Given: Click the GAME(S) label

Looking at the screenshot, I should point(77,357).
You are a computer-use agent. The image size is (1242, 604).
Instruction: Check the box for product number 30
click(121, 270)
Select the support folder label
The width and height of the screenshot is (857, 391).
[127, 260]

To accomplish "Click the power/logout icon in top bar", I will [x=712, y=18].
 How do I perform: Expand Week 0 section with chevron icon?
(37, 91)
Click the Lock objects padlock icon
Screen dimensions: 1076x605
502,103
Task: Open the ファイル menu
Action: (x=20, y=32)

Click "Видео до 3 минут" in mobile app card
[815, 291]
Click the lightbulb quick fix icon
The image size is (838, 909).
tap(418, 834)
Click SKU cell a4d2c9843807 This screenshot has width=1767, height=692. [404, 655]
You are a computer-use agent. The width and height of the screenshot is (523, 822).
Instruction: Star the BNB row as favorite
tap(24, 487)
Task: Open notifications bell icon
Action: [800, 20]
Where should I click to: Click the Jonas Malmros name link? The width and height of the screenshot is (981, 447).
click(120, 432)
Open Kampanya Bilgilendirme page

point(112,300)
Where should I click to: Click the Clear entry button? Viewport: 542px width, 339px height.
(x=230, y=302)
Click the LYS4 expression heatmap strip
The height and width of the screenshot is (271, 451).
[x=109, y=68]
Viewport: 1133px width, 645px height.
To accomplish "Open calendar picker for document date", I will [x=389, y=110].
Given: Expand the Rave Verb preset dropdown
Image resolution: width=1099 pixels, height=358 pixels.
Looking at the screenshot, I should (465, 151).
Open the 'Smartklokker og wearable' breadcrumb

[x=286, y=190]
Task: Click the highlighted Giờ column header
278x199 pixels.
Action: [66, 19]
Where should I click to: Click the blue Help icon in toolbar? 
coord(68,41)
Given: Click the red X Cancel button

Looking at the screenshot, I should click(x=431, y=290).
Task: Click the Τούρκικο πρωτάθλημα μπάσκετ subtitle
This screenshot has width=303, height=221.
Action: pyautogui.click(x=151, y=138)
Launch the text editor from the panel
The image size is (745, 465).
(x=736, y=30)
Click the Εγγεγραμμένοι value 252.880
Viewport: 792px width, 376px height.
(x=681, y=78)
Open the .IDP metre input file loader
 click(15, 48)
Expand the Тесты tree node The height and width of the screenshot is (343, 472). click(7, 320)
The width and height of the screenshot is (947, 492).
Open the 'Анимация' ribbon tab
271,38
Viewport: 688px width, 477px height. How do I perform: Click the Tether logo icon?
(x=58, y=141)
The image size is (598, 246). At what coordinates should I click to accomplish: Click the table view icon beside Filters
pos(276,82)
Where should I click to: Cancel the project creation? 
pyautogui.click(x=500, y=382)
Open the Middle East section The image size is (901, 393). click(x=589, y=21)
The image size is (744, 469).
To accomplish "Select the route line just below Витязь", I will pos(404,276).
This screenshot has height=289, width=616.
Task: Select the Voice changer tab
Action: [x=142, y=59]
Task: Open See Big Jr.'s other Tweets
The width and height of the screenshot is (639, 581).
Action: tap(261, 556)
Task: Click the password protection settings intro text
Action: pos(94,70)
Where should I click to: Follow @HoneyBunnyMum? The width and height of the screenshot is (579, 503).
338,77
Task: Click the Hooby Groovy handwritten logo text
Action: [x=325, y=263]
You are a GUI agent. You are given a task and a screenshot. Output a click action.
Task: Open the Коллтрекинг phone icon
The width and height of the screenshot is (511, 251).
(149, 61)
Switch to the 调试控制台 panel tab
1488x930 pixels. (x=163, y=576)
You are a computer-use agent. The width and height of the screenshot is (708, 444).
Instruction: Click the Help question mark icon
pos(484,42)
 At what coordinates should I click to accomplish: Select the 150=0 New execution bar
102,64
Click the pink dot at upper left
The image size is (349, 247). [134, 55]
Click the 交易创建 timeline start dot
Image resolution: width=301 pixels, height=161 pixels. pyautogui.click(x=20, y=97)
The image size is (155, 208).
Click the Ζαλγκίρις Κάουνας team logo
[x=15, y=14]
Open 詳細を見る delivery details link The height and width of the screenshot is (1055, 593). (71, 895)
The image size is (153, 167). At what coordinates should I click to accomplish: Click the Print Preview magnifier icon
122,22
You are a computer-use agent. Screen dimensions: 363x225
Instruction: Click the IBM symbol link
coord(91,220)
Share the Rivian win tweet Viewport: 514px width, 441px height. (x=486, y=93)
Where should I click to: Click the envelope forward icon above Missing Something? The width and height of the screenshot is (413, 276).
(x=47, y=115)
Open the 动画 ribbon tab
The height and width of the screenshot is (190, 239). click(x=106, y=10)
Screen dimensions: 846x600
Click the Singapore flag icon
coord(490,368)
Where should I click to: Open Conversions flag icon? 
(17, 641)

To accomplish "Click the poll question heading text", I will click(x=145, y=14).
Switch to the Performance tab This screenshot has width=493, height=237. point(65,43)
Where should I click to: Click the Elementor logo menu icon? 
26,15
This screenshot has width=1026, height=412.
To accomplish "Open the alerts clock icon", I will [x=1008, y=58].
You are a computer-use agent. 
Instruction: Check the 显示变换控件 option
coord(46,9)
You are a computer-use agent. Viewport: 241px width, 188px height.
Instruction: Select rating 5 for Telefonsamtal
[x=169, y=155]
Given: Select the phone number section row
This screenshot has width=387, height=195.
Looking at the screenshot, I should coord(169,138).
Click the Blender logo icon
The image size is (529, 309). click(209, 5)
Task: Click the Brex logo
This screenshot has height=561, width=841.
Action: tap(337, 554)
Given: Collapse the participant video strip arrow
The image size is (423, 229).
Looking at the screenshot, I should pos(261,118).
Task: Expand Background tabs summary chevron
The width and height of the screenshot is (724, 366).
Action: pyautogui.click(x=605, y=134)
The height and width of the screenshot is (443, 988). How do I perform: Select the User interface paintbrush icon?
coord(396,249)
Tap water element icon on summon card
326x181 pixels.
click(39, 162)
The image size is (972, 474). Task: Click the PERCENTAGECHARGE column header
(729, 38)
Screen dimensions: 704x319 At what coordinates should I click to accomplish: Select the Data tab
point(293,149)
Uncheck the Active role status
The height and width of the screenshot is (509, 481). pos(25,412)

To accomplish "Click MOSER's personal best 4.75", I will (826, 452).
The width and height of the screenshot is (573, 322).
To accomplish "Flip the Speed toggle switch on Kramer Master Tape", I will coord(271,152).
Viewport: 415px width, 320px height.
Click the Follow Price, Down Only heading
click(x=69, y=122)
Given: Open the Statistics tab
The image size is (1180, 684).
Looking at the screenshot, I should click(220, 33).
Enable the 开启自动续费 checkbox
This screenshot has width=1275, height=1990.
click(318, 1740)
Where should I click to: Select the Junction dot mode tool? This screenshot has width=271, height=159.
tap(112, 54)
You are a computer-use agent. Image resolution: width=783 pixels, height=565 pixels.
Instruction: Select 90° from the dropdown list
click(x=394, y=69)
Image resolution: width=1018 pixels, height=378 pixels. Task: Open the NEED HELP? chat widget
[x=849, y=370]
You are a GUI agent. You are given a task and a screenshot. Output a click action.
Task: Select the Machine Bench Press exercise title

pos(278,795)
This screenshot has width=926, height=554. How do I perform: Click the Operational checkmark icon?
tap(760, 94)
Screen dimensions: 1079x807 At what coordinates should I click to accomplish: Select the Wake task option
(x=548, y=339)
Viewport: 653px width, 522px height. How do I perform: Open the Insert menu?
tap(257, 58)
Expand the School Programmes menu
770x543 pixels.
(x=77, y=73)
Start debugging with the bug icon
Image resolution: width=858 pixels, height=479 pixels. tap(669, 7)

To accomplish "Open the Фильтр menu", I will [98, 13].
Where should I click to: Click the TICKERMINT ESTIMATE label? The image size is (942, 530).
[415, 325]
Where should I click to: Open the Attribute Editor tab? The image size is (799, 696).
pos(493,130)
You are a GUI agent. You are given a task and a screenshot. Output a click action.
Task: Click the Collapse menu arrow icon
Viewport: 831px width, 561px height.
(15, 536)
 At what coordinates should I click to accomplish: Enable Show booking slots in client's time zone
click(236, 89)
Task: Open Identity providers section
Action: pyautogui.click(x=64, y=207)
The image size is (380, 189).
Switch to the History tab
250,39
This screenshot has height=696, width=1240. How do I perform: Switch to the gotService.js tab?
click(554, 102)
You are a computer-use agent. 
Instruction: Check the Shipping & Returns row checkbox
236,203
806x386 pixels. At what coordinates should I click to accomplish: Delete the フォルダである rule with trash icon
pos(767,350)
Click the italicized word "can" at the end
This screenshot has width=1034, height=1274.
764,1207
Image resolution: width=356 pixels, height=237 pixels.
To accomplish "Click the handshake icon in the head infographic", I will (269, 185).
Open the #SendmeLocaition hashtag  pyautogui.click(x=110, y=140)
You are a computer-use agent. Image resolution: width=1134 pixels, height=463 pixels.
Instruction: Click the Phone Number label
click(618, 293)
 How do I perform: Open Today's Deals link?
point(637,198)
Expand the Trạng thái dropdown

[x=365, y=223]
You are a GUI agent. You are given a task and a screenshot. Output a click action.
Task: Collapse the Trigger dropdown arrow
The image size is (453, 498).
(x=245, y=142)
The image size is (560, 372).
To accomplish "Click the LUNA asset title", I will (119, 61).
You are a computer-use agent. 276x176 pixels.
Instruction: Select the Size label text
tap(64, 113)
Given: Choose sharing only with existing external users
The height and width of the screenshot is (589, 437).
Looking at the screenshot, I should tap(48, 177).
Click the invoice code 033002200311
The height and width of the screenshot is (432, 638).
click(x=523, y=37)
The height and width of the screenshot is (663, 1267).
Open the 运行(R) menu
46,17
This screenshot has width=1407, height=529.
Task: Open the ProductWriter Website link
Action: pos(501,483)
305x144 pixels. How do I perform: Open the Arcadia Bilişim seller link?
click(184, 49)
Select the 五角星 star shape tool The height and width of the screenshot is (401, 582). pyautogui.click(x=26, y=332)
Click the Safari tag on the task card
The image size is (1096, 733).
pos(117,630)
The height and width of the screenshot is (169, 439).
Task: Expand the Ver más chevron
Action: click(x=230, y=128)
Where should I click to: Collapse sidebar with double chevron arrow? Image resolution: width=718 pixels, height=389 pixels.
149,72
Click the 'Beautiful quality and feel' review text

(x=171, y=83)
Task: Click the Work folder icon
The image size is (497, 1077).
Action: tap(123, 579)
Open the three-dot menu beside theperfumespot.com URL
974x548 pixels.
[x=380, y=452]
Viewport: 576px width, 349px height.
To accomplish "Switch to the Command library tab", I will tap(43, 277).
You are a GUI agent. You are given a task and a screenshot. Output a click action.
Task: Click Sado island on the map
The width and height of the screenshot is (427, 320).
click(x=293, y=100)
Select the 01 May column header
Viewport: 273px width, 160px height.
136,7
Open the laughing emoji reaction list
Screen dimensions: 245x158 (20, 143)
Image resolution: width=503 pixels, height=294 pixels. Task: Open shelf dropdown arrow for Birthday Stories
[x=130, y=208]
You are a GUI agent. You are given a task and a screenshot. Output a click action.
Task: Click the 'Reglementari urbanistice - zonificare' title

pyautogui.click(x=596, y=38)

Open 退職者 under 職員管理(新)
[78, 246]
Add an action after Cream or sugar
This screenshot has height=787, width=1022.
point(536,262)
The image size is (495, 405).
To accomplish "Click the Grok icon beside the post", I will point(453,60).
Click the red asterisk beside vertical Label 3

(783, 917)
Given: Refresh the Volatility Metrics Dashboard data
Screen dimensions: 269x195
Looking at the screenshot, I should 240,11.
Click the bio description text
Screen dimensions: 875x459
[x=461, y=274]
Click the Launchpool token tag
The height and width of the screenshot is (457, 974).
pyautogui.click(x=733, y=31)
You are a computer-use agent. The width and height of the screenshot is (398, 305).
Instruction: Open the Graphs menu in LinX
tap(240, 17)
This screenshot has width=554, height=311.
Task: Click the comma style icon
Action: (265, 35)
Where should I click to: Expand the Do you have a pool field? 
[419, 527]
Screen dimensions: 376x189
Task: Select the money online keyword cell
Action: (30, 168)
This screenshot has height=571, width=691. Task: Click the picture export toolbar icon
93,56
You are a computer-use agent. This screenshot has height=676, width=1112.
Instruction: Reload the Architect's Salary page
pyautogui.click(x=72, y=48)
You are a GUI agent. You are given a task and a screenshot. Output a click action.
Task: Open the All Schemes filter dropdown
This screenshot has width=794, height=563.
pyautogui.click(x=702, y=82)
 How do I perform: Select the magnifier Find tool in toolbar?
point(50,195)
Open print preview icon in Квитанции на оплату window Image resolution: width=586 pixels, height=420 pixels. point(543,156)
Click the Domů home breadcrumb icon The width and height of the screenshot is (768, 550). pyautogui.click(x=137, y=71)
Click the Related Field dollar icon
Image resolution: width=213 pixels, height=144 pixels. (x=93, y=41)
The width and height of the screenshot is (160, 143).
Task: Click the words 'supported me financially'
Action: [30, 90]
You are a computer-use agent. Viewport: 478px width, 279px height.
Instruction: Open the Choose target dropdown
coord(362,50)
------------------------------
Retype word for word everything in the listing above from the line that holds "Switch to the Performance" down to the line that holds "You are a computer-use agent. Viewport: 241px". Keep both end lines and leave out the rest.

Written solution |
Switch to the Performance tab This screenshot has width=493, height=237. point(65,43)
Where should I click to: Click the Elementor logo menu icon? 
26,15
This screenshot has width=1026, height=412.
To accomplish "Open the alerts clock icon", I will [x=1008, y=58].
You are a computer-use agent. 
Instruction: Check the 显示变换控件 option
coord(46,9)
You are a computer-use agent. Viewport: 241px width, 188px height.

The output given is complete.